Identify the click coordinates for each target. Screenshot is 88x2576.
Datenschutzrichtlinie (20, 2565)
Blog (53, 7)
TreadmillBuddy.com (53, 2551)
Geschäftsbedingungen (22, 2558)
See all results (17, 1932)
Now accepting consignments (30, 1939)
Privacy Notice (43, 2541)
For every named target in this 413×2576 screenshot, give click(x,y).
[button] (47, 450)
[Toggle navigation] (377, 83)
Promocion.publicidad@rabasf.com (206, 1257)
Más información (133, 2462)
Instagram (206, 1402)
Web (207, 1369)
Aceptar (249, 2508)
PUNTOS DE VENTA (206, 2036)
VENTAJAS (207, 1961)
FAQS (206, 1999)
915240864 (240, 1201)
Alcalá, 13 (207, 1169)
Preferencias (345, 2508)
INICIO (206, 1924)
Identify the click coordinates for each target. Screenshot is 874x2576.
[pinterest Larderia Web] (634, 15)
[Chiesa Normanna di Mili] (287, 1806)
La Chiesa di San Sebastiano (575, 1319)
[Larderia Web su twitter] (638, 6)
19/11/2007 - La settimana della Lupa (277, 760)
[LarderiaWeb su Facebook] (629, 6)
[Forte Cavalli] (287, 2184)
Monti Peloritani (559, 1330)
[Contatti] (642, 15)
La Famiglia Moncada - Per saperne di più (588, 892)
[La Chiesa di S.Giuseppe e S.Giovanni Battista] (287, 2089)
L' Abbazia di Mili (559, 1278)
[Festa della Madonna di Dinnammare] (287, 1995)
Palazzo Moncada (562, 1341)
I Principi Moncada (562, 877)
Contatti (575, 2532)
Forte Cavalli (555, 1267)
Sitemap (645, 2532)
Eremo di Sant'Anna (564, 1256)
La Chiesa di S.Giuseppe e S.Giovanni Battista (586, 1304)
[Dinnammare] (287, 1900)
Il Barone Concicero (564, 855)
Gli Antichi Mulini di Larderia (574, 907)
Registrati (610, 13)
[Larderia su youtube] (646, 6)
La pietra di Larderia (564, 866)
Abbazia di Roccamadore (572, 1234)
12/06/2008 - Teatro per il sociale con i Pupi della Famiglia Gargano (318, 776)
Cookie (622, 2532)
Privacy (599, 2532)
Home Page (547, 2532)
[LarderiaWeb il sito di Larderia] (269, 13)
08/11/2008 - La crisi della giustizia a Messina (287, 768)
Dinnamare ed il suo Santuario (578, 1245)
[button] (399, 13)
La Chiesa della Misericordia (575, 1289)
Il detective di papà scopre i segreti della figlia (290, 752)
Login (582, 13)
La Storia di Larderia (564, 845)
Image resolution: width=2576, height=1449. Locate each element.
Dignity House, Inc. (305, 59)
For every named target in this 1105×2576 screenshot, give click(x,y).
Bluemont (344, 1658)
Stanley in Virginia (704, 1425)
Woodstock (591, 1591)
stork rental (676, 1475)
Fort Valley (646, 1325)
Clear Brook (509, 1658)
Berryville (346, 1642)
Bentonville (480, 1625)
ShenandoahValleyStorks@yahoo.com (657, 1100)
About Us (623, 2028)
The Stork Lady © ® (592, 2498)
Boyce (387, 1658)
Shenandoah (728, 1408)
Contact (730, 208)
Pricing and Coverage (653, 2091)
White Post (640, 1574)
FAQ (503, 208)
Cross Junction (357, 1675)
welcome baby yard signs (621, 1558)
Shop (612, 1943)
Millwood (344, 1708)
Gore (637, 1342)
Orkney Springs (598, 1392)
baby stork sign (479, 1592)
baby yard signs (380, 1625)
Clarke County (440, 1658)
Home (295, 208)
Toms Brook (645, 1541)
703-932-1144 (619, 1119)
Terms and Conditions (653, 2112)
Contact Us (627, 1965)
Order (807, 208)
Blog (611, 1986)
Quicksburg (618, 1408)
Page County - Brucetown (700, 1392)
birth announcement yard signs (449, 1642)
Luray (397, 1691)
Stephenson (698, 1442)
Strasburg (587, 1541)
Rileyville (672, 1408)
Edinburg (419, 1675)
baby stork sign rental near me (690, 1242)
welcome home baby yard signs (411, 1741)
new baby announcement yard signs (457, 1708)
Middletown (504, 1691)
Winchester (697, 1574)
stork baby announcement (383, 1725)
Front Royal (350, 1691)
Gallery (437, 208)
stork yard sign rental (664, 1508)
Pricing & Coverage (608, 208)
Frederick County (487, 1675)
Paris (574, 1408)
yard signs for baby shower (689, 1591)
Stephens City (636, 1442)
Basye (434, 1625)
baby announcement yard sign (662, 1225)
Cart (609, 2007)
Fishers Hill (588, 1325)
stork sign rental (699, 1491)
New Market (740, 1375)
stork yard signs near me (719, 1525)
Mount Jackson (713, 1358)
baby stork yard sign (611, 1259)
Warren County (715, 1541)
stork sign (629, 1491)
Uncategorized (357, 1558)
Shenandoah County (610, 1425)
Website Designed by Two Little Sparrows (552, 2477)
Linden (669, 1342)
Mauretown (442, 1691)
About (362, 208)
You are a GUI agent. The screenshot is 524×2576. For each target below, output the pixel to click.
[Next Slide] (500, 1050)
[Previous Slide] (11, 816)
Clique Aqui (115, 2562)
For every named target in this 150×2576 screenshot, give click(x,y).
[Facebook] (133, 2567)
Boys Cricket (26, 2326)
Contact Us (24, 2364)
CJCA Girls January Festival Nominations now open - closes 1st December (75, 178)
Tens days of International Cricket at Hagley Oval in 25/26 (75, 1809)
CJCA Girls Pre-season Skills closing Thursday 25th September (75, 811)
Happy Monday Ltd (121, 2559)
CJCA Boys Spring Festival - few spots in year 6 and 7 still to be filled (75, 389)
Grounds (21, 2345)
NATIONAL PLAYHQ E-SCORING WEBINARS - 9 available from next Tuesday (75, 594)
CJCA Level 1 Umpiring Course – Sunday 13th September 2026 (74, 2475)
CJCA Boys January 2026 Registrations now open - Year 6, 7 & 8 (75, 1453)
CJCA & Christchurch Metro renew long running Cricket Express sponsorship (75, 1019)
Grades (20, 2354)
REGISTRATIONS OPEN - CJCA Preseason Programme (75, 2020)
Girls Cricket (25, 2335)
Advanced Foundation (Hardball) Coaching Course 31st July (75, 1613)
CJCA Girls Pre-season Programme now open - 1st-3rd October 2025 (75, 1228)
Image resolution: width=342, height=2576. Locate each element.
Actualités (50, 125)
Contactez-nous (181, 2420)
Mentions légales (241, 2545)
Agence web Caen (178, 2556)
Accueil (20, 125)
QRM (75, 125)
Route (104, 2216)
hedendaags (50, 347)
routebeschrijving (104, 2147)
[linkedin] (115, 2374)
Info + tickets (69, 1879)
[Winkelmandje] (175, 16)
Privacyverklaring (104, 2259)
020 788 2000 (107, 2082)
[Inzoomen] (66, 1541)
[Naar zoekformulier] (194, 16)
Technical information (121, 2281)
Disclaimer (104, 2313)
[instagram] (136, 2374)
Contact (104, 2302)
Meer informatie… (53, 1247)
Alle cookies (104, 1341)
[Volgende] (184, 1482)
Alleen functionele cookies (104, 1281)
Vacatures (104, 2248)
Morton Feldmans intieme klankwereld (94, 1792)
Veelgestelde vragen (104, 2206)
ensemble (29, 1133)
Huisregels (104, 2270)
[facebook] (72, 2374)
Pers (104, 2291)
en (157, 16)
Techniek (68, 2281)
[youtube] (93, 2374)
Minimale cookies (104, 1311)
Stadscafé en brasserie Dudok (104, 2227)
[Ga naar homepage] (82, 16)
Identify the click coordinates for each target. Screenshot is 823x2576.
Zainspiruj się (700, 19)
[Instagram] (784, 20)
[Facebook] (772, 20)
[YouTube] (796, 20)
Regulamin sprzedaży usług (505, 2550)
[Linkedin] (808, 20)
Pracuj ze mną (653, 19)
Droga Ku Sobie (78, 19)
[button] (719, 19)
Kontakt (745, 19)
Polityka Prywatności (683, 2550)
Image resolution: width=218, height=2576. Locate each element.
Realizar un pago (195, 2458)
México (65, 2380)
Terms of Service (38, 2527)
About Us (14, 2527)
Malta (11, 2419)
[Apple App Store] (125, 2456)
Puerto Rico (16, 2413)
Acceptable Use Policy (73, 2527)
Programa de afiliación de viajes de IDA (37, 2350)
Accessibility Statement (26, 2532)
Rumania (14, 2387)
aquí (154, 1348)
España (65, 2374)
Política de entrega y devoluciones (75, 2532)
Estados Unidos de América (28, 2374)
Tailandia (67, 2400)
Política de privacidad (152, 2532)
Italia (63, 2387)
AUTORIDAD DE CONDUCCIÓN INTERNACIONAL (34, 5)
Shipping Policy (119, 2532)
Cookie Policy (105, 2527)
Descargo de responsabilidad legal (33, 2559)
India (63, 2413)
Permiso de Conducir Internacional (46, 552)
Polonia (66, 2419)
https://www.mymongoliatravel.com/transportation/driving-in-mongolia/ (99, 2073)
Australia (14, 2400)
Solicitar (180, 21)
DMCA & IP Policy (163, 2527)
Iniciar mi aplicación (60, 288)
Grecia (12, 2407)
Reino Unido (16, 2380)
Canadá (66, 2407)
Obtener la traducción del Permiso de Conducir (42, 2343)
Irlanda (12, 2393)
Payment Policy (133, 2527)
* * * * *
- Your task
Above are the entries. Output exactly the lines beginning with the line that has "Tens days of" and ending with the line that has "Stadscafé en brasserie Dudok (104, 2227)".

- Response area
Tens days of International Cricket at Hagley Oval in 25/26 (75, 1809)
CJCA Girls Pre-season Skills closing Thursday 25th September (75, 811)
Happy Monday Ltd (121, 2559)
CJCA Boys Spring Festival - few spots in year 6 and 7 still to be filled (75, 389)
Grounds (21, 2345)
NATIONAL PLAYHQ E-SCORING WEBINARS - 9 available from next Tuesday (75, 594)
CJCA Level 1 Umpiring Course – Sunday 13th September 2026 (74, 2475)
CJCA Boys January 2026 Registrations now open - Year 6, 7 & 8 (75, 1453)
CJCA & Christchurch Metro renew long running Cricket Express sponsorship (75, 1019)
Grades (20, 2354)
REGISTRATIONS OPEN - CJCA Preseason Programme (75, 2020)
Girls Cricket (25, 2335)
Advanced Foundation (Hardball) Coaching Course 31st July (75, 1613)
CJCA Girls Pre-season Programme now open - 1st-3rd October 2025 (75, 1228)
Image resolution: width=342, height=2576. Locate each element.
Actualités (50, 125)
Contactez-nous (181, 2420)
Mentions légales (241, 2545)
Agence web Caen (178, 2556)
Accueil (20, 125)
QRM (75, 125)
Route (104, 2216)
hedendaags (50, 347)
routebeschrijving (104, 2147)
[linkedin] (115, 2374)
Info + tickets (69, 1879)
[Winkelmandje] (175, 16)
Privacyverklaring (104, 2259)
020 788 2000 (107, 2082)
[Inzoomen] (66, 1541)
[Naar zoekformulier] (194, 16)
Technical information (121, 2281)
Disclaimer (104, 2313)
[instagram] (136, 2374)
Contact (104, 2302)
Meer informatie… (53, 1247)
Alle cookies (104, 1341)
[Volgende] (184, 1482)
Alleen functionele cookies (104, 1281)
Vacatures (104, 2248)
Morton Feldmans intieme klankwereld (94, 1792)
Veelgestelde vragen (104, 2206)
ensemble (29, 1133)
Huisregels (104, 2270)
[facebook] (72, 2374)
Pers (104, 2291)
en (157, 16)
Techniek (68, 2281)
[youtube] (93, 2374)
Minimale cookies (104, 1311)
Stadscafé en brasserie Dudok (104, 2227)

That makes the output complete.